- Origin: Columbia, Maryland, United States
- Genres: Rock, progressive rock
- Years active: 1999–2010
- Labels: DCide
- Past members: Russ Eckell Greg Loman Trevor Olexy Blake Silvea David Nenner Greg Jung Travis Lockhart Ellis Tinsley

= Oddzar =

American rock band

Oddzar was an American rock band formed in 1999 in Columbia, Maryland. Their original line-up consisted of high school friends Russ Eckell (vocals), David Nenner (guitar), Travis Lockhart (bass), and Blake Silvea (drums).

The four were heavily influenced by funk metal bands such as Red Hot Chili Peppers and Rage Against the Machine, as well as Pearl Jam. Shortly after their formation, Nenner left the group to form Truth Be Told and was replaced by Greg Jung in 2000.

The quartet reworked their style, drawing from influences such as Tool and Muse. "We felt a need to avoid musical trends such as pop-punk, emo, and rap-metal," said Eckell. In 2002, the band was signed to DCide Records of Nothingface fame. The group began working on their self-titled debut, produced and engineered by Drew Mazurek (Linkin Park). Oddzar was released in 2004, four months after Greg Jung’s departure from the band in May. He was replaced by Greg Loman.

“Abandoned Road” and "Spell," songs from the first album were featured on MTV’s Road Rules in 2005.

In 2005, Travis Lockhart left Oddzar to pursue other interests. The band used Ellis Tinsley as a stand-in bassist before settling on University of Maryland student Trevor Olexy as their fourth member.

On November 19, 2007, Oddzar released a demo from their then untitled second album. The song was entitled "Ready the Chariot" and explored more progressive terrain than their earlier work.

In 2008 "Until it Does" a song from Oddzar's first album was used in the soundtrack of the eighth episode of The Real World: Hollywood, "Arrival and Departure."

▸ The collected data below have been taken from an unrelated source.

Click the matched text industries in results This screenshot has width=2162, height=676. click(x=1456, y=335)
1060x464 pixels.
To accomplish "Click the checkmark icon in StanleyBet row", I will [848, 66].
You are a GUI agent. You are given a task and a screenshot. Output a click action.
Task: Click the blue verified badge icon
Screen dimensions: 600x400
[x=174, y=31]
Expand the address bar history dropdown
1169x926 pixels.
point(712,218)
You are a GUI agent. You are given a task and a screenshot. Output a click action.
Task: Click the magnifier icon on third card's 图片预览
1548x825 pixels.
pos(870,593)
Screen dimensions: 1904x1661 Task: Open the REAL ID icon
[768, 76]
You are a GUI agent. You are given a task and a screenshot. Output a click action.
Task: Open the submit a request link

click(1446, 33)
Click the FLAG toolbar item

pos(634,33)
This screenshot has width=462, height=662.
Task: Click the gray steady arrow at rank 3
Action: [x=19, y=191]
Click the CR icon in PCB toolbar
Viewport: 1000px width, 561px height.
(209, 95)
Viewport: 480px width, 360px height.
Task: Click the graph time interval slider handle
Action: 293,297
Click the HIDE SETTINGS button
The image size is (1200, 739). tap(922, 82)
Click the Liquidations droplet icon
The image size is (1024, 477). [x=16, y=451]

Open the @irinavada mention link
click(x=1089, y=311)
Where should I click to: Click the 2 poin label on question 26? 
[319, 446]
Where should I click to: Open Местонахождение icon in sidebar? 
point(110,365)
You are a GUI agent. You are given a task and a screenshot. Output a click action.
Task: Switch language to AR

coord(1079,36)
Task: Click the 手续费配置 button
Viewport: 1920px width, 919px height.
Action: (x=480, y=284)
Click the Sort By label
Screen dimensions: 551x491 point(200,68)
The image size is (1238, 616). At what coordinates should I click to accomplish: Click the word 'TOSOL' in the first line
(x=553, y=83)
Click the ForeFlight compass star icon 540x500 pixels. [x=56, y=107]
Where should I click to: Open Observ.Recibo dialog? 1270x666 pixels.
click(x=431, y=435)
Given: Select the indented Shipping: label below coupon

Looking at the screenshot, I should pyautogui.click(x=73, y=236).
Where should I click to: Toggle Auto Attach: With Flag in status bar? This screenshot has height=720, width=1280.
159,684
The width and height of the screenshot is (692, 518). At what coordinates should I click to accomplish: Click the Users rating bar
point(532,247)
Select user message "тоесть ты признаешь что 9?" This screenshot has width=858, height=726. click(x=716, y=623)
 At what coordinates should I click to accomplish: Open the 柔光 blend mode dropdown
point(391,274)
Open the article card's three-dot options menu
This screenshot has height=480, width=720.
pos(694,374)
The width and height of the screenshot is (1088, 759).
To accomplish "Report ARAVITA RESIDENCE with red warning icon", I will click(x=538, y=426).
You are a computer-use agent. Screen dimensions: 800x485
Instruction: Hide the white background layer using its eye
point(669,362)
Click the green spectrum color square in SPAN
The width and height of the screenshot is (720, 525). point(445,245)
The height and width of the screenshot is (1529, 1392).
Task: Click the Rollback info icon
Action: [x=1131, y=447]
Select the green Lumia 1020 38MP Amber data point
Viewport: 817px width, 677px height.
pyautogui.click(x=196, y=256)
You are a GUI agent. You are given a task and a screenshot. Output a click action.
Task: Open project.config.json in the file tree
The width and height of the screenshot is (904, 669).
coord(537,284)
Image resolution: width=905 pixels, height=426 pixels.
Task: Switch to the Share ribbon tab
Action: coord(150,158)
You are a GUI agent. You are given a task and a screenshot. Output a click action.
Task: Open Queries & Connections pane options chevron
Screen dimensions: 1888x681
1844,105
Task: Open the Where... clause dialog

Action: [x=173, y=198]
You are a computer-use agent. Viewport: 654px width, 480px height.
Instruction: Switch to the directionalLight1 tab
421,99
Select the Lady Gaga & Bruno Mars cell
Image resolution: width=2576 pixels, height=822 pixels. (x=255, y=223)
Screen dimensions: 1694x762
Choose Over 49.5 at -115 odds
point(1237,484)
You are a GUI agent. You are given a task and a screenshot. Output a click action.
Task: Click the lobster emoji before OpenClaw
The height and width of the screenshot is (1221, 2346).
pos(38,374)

Oddzar recorded their second album, tentatively entitled 'Rise' in late April 2008 at Mad Oak Studios in Allston, Massachusetts. The record was produced by Evan Anderson and engineered and mixed by Benny Grotto. The record was mastered in late September 2008 at Peerless Mastering (also in Boston). It has been scheduled to be released on January 29, 2009 under the name 'Ready the Chariot'.

On October 1, 2008, Oddzar released a track from their forthcoming records called "D.O.D. (Dogs of Demikhov)" on their Myspace page.

AllMusic has said the band is "well worth keeping an eye on".